→ **AIM OF THE EXERCISE**:
Continue the guide on checking Linux system information and running processes from the point at which it ends.

→ **DOCUMENT**:
::::::::

System Info and Processes
This guide helps you check system information and running processes on Linux. Each command includes: what it does, how to read the output, and small tips for real work.
Quick map of commands:
| Command | Purpose | Quick memory |
|---|---|---|
uname -a |
Kernel and system version | “Who am I?” (system identity) |
df -h |
Disk space per filesystem | “How full are my disks?” |
free -h |
Memory and swap usage | “How much RAM is really free?” |
uptime |
Time since boot + load average | “How busy is the system?” |
ps aux |
List all processes | “What is running now?” |
top |
Live view of CPU/RAM/processes | “What is eating resources now?” |
kill <PID> |
Send a signal to a process | “Please stop (politely first)!” |
uname -a — Kernel and system version
What it shows
- System identity: kernel name and version, machine type (e.g., x86_64), and more.
uname -a
Linux myhost 6.8.0-39-generic #42-Ubuntu SMP PREEMPT_DYNAMIC x86_64 GNU/Linux
How to read
- Linux: kernel name.

::::::::

→ **DATA SHOWN**:

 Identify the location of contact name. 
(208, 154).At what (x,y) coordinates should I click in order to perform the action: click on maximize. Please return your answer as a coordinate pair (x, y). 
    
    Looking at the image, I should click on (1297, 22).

::::::::

→ **RESPONSE TO THE TASK**:
- myhost: your machine (node) name.
- 6.8.0-39-generic: kernel release (version).
- #42-Ubuntu …: build info.
- x86_64: architecture (64-bit).
- GNU/Linux: OS family.
Why it matters
- When you report a bug or install drivers, kernel and arch are important.
Tip
uname -r→ only the kernel releaseuname -m→ only the machine hardware name (e.g., x86_64, aarch64)
df -h — Disk space
What it shows
- How much space is used and available on each mounted filesystem.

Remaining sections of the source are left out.